Инопланетянин говорил серьезно. Представление о том, что партия (ее верхушка, разумеется) целиком ушла в бизнес, воспользовавшись приватизацией и за бесценок скупив заводы, фабрики, рудники, копи, нефтяные скважины, алмазные россыпи, промыслы, дворцы, гостиницы, издательства, магазины, земли, парки, озера, реки, все, обладающее хотя какой-то ценностью, не соответствует действительности. Конечно, бизнес во главе угла, но были и другие заботы. Так, партия пыталась распространить опыт израильских кибуцев на весь мир и тем возродить колхозное движение с радостью коллективного труда, звонкой еврейской песней, отсутствием запасных частей для тракторов и комбайнов, горючего для машин и гниющим в поле урожаем. Из этого ничего не вышло, тогда партия сосредоточилась на идеологии. На пустырях, свалках, в заброшенных домах и усадьбах, в подвалах разрушенных церквей идет напряженное изучение «Краткого курса» с упором на четвертую главу; кроме того, партия уделяет большое внимание наркобизнесу, международной проституции, неофициальной медицине, экстрасенсам и космосу. На огромной захламленной (где надо, хорошо расчищенной) территории правобережного Лефортова, разрушенного обводной скоростной трассой, которую закрыли, когда московский Петергоф был полностью уничтожен, находился самый надежный из космодромов для межпланетных сообщений. Все службы его, как и самого райкома, располагались под землей. Вообще подпольные владения партии в Москве превосходили систему Метрополитена. А во дворе, на площадке, ожидает готовая к отправке ракета.

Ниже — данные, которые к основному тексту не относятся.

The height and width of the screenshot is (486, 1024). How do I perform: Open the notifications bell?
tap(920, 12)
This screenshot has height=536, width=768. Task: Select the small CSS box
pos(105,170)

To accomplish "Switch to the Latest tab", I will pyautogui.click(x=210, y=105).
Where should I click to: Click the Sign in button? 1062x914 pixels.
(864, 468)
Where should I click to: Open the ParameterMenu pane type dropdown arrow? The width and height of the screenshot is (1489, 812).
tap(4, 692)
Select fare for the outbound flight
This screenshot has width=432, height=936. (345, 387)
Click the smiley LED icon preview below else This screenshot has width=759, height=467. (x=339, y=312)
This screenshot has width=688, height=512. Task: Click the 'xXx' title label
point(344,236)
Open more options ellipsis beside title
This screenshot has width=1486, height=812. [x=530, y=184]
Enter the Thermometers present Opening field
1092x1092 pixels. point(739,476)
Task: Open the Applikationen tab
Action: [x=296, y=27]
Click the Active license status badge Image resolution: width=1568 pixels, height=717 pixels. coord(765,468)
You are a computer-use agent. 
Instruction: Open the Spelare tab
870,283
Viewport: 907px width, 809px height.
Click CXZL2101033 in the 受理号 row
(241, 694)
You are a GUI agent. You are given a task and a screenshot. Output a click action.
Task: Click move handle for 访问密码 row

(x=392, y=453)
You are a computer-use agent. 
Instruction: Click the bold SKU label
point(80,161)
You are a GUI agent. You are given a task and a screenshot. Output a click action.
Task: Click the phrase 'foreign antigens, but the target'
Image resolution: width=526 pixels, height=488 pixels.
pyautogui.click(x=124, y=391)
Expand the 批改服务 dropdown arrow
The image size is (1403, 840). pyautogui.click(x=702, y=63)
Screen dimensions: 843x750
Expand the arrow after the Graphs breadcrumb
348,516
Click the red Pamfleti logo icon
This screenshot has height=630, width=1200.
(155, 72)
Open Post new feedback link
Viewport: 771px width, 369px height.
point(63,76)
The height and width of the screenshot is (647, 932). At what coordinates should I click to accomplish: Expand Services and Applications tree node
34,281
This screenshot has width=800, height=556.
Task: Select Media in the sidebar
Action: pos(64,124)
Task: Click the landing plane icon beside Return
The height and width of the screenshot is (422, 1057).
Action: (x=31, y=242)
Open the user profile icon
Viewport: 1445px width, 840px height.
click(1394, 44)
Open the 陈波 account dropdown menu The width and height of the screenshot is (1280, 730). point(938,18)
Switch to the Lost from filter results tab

Ликовал фрейлехс над недвижной, грустной, мертвой рекой, опьяневшие от конского навоза воробьи чирикали «Шнеерсона» уже со словами, переругивались, картавя, вороны, маленькая грязная собачонка подбежала к высохшей липе и вскинула ножку, от ушей у нее спускались пейсы. Здесь нечего делать.
— Я готов! — сказал Агасфер…
Но, лишь приняв решение — со сбоем сердца и холодным потом, — он понял, какая ему привалила удача. Ведь, не появись этот инопланетянин из подпольного Дзержинского райкома, он узнал бы всю тяжесть проклятия Иисуса. Самоубийство тоже заказано для него — «для бессмертного нет смерти»; стало быть, он обречен вариться в этом котле до Второго пришествия — да будет ли оно? — мучиться в еврейском раю, что для него невыносимей ада. Уж не стал ли он антисемитом? Этого еще не хватало! Вечный жид — черносотенец. Так далеко не зашла изначальная смехотворность мира. Он спас гонимый народ, ничуть не раскаивается в содеянном, но не хочет ни плодов своей победы, ни благодарности. Короче, не хочет фрейлехса. Вот и все. Он не хочет настолько, что готов покинуть Землю, даже не взглянув на отчий край, что дал ему жизнь две с лишним тысячи лет назад. Ему не с чем прощаться и не с кем прощаться — у него нет ни одной близкой души. Скорее прочь отсюда, на райкомовскую свалку, где, заваленная картонными ящиками из-под японских телевизоров, ждет нацеленная на чужую галактику ракета.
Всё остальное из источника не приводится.